EXERCISE BRIEF — Recast the lines between the one holding "Image resolution: width=1456 pixels, height=819 pixels. Find" and the one holding "coordinates (883, 576).", both included, as a Markdown table with the columns Row and Line, leaving out any blank lines.

++++ AVAILABLE DATA

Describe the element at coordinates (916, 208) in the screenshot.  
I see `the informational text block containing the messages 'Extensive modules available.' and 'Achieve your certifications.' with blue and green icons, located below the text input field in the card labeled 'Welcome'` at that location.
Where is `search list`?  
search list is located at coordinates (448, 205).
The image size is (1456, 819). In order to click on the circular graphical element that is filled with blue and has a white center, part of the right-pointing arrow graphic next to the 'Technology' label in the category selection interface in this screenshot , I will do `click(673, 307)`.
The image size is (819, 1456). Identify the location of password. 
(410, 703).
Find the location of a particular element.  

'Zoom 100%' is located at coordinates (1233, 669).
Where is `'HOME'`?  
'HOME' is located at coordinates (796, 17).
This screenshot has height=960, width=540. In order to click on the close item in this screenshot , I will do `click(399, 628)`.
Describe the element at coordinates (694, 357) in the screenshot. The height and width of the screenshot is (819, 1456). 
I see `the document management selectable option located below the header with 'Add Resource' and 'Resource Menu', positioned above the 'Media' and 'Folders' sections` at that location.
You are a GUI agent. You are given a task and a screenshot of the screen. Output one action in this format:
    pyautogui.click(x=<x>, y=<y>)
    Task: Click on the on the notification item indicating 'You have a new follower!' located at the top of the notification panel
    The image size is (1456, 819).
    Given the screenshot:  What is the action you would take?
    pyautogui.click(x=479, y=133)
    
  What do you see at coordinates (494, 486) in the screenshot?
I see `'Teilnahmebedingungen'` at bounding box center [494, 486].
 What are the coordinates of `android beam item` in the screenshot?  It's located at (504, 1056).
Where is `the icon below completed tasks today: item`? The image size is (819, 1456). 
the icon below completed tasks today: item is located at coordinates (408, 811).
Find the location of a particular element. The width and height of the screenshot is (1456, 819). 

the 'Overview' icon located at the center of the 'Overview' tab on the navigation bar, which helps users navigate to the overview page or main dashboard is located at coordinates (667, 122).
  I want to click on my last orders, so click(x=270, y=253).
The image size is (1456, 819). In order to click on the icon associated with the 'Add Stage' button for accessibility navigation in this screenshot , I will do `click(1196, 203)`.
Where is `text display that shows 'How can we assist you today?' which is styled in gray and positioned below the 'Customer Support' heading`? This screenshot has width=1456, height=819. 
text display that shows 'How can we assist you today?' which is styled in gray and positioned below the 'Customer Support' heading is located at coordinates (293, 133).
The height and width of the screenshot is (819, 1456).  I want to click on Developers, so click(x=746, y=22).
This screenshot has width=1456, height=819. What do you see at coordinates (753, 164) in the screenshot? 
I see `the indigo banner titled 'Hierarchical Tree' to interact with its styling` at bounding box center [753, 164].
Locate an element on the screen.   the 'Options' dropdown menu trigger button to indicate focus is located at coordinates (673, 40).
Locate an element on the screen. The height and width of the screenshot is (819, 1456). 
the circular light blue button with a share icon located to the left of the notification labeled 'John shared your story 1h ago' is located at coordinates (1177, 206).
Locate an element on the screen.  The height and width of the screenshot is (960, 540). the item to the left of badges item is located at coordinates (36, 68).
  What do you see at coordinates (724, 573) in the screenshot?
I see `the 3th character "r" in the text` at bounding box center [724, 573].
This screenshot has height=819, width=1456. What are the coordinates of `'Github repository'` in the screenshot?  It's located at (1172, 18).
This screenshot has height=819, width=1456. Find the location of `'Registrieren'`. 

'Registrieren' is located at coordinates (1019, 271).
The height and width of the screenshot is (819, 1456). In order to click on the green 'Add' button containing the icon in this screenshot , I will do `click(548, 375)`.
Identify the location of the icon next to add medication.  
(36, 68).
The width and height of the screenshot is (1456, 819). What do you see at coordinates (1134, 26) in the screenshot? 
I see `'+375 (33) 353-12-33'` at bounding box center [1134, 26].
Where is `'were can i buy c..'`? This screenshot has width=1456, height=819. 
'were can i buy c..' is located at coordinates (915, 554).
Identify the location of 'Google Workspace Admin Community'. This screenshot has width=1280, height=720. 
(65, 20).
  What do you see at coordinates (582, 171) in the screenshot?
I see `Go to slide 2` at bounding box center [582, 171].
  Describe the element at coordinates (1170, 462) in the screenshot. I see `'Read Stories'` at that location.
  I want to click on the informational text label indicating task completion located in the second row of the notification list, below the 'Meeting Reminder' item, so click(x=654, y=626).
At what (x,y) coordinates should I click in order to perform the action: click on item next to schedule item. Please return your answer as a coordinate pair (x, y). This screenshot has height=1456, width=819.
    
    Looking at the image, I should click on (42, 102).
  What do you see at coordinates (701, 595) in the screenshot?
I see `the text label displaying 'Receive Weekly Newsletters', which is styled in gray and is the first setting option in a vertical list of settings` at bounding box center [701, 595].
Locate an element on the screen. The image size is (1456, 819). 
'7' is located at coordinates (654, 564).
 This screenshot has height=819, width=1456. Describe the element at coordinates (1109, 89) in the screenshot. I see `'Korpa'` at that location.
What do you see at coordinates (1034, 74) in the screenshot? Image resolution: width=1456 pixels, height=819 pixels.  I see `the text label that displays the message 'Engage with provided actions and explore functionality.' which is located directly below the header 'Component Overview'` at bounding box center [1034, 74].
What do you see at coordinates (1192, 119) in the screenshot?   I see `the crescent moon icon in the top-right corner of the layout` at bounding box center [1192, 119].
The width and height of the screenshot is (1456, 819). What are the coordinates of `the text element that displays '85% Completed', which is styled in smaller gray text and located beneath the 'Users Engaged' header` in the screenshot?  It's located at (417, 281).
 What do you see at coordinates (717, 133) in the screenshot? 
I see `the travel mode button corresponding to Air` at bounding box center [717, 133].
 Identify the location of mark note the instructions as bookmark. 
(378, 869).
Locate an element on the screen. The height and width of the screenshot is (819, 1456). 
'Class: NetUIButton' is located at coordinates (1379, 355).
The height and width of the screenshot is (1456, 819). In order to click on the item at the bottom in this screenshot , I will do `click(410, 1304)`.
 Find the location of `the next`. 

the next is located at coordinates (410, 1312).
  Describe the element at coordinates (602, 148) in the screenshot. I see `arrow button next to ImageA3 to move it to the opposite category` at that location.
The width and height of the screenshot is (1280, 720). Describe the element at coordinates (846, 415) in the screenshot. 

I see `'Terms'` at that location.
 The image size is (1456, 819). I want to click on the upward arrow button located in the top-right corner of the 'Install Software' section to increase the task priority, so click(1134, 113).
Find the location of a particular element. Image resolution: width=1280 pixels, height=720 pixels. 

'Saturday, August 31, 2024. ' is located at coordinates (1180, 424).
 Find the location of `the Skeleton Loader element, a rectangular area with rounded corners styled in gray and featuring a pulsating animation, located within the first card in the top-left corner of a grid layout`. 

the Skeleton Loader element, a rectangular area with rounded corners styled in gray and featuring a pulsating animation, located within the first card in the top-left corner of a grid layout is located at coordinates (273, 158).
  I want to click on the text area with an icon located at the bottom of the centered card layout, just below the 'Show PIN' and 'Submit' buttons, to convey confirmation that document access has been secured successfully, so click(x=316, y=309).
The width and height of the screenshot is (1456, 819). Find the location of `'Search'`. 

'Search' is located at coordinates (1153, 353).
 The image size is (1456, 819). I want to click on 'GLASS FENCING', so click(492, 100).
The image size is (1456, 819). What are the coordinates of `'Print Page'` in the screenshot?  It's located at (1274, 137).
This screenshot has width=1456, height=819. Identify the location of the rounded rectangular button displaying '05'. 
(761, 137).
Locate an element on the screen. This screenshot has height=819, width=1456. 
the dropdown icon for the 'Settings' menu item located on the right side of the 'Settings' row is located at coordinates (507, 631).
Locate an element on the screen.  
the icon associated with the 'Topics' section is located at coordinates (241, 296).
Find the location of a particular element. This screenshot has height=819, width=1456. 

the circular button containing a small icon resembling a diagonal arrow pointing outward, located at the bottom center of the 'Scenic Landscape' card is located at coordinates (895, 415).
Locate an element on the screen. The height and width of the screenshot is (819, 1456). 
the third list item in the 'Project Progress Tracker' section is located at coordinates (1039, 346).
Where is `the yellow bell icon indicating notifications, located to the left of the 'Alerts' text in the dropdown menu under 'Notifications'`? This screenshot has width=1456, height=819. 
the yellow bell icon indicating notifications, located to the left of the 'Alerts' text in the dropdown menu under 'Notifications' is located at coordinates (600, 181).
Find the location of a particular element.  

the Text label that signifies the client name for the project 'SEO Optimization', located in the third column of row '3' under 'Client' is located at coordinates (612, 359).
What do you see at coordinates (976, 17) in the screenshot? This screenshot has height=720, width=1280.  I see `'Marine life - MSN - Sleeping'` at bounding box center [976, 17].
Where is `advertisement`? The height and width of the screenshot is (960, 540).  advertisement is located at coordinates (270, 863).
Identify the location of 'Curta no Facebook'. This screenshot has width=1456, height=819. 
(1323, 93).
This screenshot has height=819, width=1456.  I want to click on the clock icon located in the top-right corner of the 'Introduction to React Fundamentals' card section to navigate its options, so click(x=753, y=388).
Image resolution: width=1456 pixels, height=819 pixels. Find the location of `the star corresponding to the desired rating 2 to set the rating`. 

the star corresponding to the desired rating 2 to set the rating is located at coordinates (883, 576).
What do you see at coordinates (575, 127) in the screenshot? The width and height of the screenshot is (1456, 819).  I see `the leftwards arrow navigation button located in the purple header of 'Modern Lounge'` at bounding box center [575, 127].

++++++++

RESULT —
| Row | Line |
|---|---|
| 1 | Image resolution: width=1456 pixels, height=819 pixels. Find the location of `the star corresponding to the desired rating 2 to set the rating`.  |
| 2 | the star corresponding to the desired rating 2 to set the rating is located at coordinates (883, 576). |